A Homily by Bishop Donald M. Ashman

Sixteenth Sunday After Trinity

Do you ever think that you have reached a point in your life where life is beginning to take more than it gives – that the good old days are gone? We fear getting older; poverty; and the approaching death. Or in today’s Gospel, let us consider the plight of the widow who lost her only son. In her culture she no longer had anyone (any male family member) to provide for her; she stares bleakly at destitution and perhaps malnutrition. And there is even the haunting fear and guilt that her son’s death may be a punishment inflicted on her and her son by God for their sins. But such is not the case. For it is a matter of compassion – the lesson for today. Let me try to illustrate.

There is a taddled story told about a frail old man who many years ago went to live with his son, daughter-in-law, and four-year old grandson. The old man had worked hard all his life; now his hands trembled, his eyesight was blurred, and his step faltered. The family ate together at the table, but the elderly grandfather’s shaky hands and failing sight made eating difficult. Peas rolled off his spoon onto the floor. When he grasped the glass, milk spilled on the tablecloth.
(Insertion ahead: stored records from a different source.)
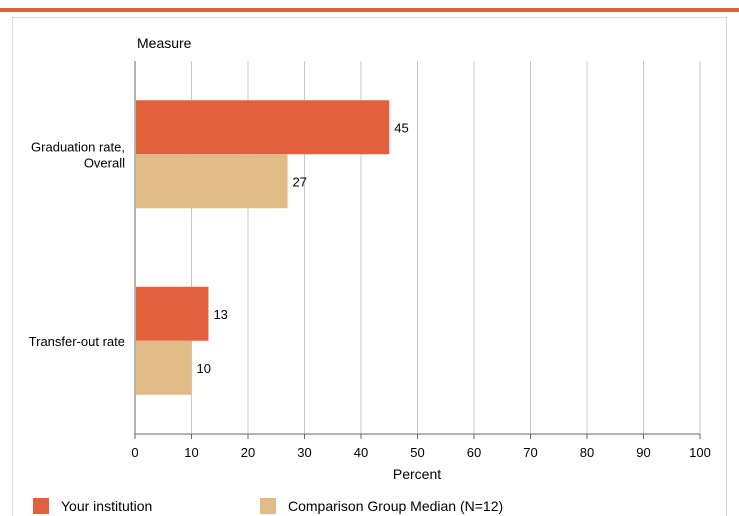 The height and width of the screenshot is (516, 739). Describe the element at coordinates (643, 452) in the screenshot. I see `x-tick-label: 90` at that location.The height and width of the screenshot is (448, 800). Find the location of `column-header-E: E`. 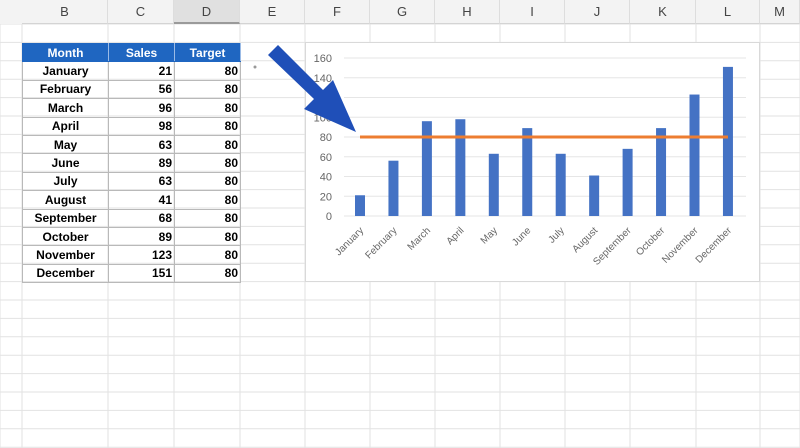

column-header-E: E is located at coordinates (272, 12).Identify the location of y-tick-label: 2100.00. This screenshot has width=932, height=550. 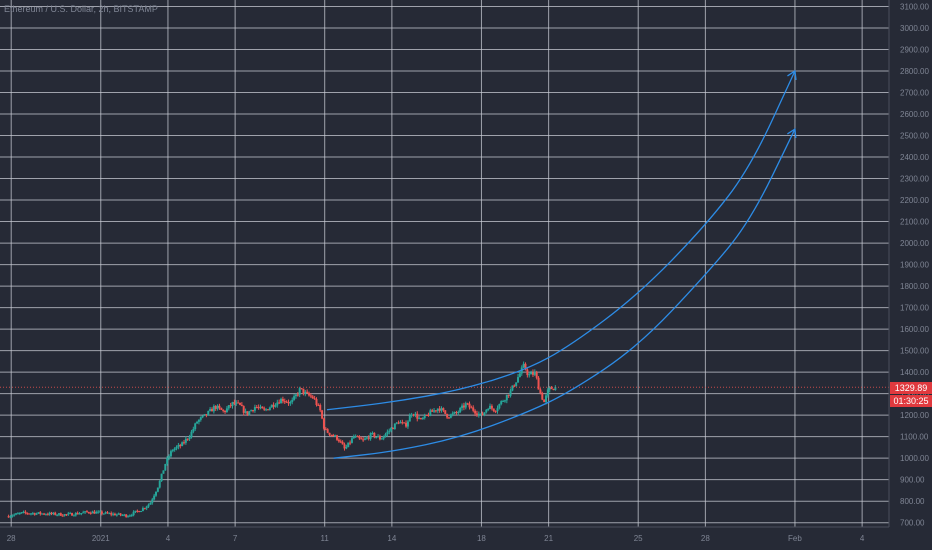
(914, 222). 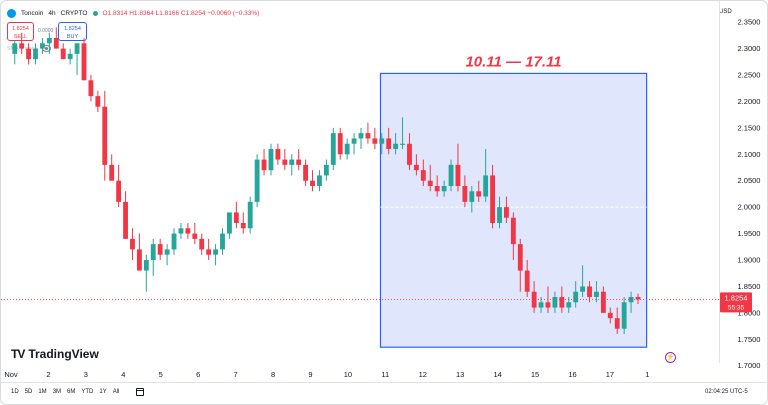 I want to click on x-tick-label: 11, so click(x=385, y=374).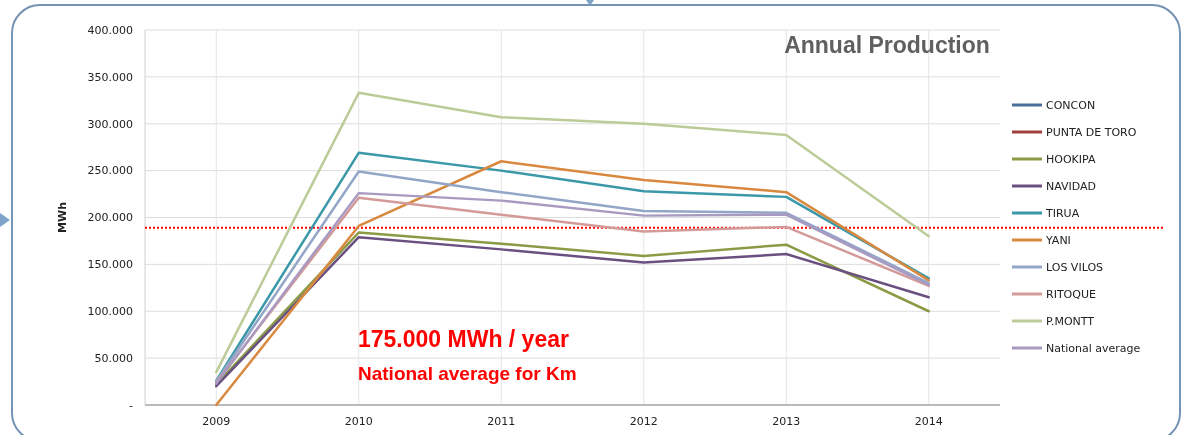  Describe the element at coordinates (110, 312) in the screenshot. I see `y-tick-label: 100.000` at that location.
The old man’s son and daughter-in-law became increasingly irritated with the mess. “We must do something about grandfather,” said the son. “I’ve had enough of his spilled milk, noisy eating, and food on the floor.” And so the husband and wife set a small table in the corner of the dining room. There, the grandfather ate alone while the rest of the family enjoyed dinner. Since the grandfather had broken a dish or two, his food was served in a wooden bowl. When the family occasionally glanced in the grandfather’s direction, they never noticed the tears in his eyes as he sat alone. Still, the only words the couple had for him were sharp admonitions when he dropped a fork or spilled his milk.

The four-year-old grandson watched it all in silence. One evening before supper, the father noticed his son playing with wood scraps on the floor. He asked the child sweetly, “What are you making?” Just as sweetly, the boy responded, “Oh, I am making little bowls for you and mama to eat your food in when I grow up.” The four-year-old smiled and went back to his work. But the child’s words so struck the parents that they were speechless. Then tears started to stream down their cheeks. Though no word was spoken, both knew what had to be done.
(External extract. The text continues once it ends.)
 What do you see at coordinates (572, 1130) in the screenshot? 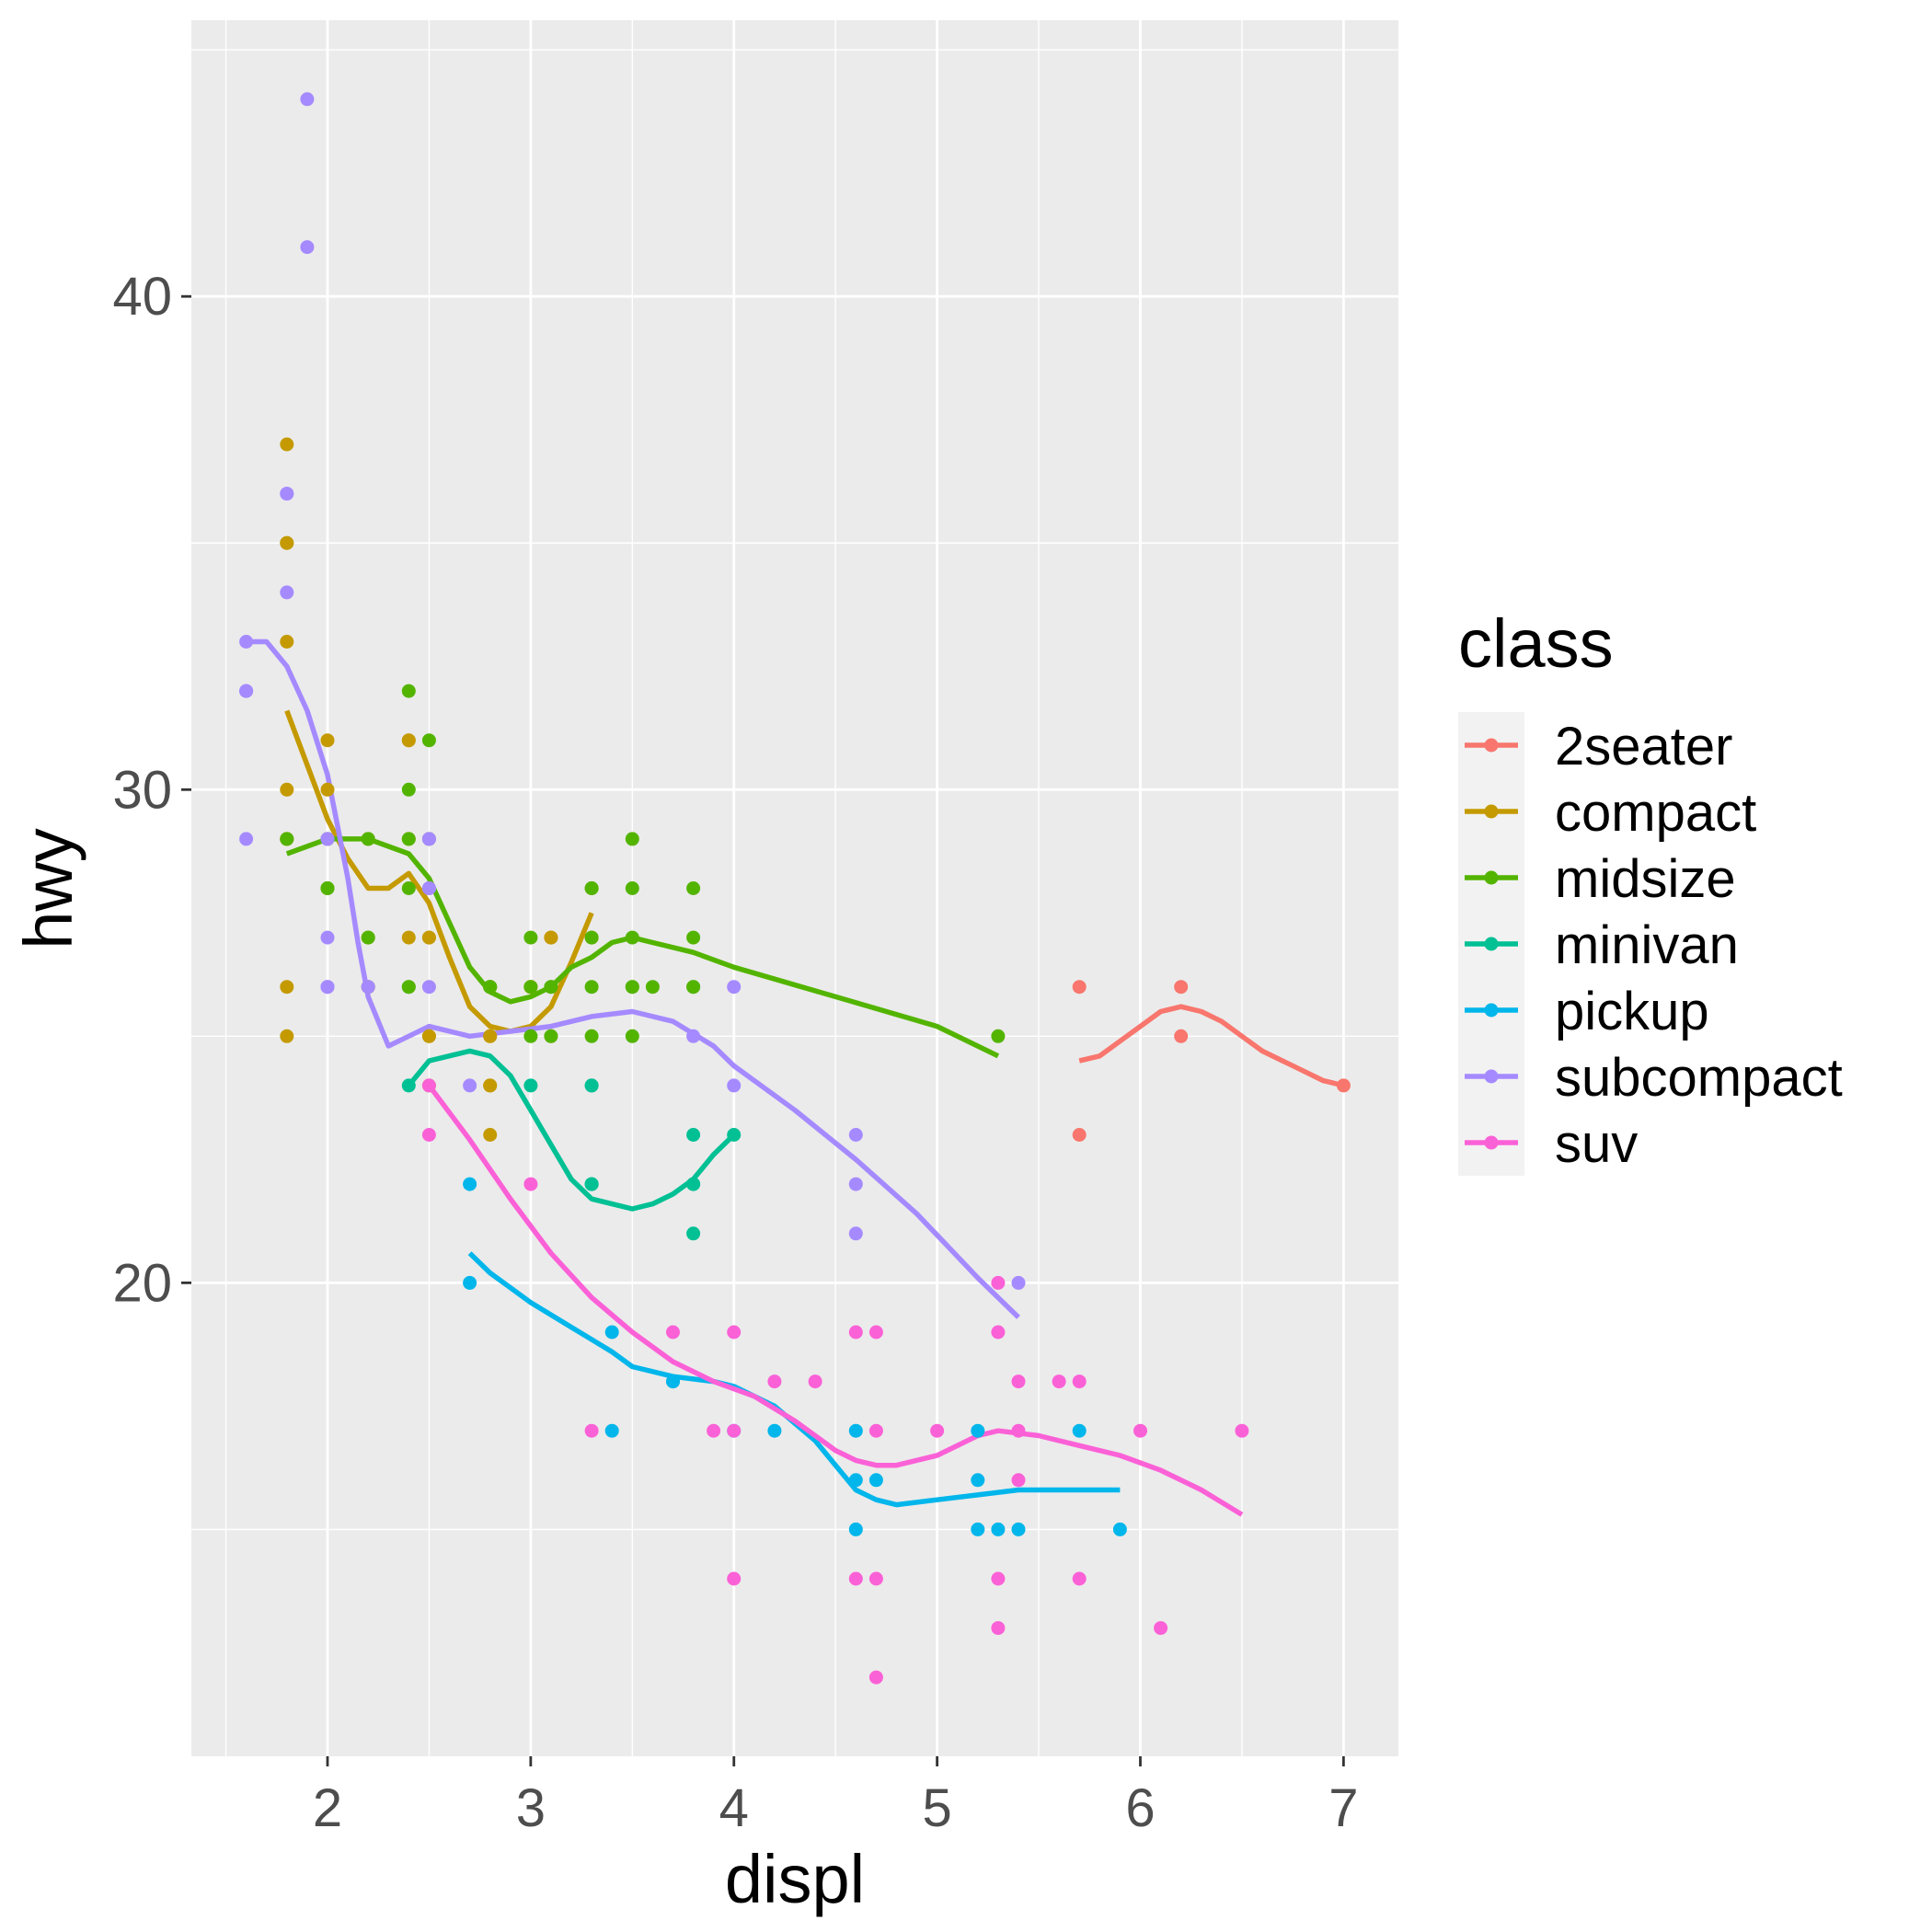
I see `smooth-line-minivan` at bounding box center [572, 1130].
That evening the husband took his father’s hand and gently led him back to the family table. For the remainder of his days, he ate every meal with the family. And for some reason, neither husband nor wife seemed to care any longer when a fork was dropped, milk spilled, or the tablecloth soiled. In the collect this morning we asked God to let his pity cleanse us and defend us, the Church, because without his pity and mercy we cannot go on. Not everyone we meet is lovable like the grandfather; yet for our souls’ sake, we must be struck down with the same compassion as the husband and wife in the taddled-parable- story. And I would be a liar if I said that it was easy.
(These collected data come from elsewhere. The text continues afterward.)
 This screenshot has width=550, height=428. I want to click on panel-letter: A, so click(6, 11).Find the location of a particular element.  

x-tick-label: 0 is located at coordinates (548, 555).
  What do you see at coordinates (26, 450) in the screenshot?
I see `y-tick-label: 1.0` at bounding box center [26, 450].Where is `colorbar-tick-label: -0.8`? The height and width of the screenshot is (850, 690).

So it is important to remember that not everyone we meet is like the lovable but messy old grandfather! Some people will exercise their A- type personalities and not even know how much they have hurt us. Others will be grumpy no matter how cheerful we are. Still others will be downright evil and seek to hurt or misuse us. We will be convinced that they are as dead as the heartless society in the Gospel that would impute sin on a dead man and his mother. I want to make it clear that every one of those people who hurt us want to be loved and it is our job to return love for hurt – or hate. Every one of them had a mother or a father or someone who loved them and perhaps wept – or even now weeps over them. Every one of them is God’s child, whom God wants us to love. So it is that we do God’s work when we take them by the hand and lead them to the table of love. And yes, I know, it sometimes does no apparent good, but sometimes we make a crack in their armor of selfishness and hate; and moreover, every time we try, the more we try, the more our own pride is crushed and the more love and compassion will come our way. What goes around really does come around on earth as it is in heaven!

Bishop Donald M. Ashman is Rector of St. Bartholomew’s.  He was consecrated Bishop Ordinary for the Diocese of the Western States at Saint Peter’s Pro-Cathedral in Oakland, California on April 23, 2016.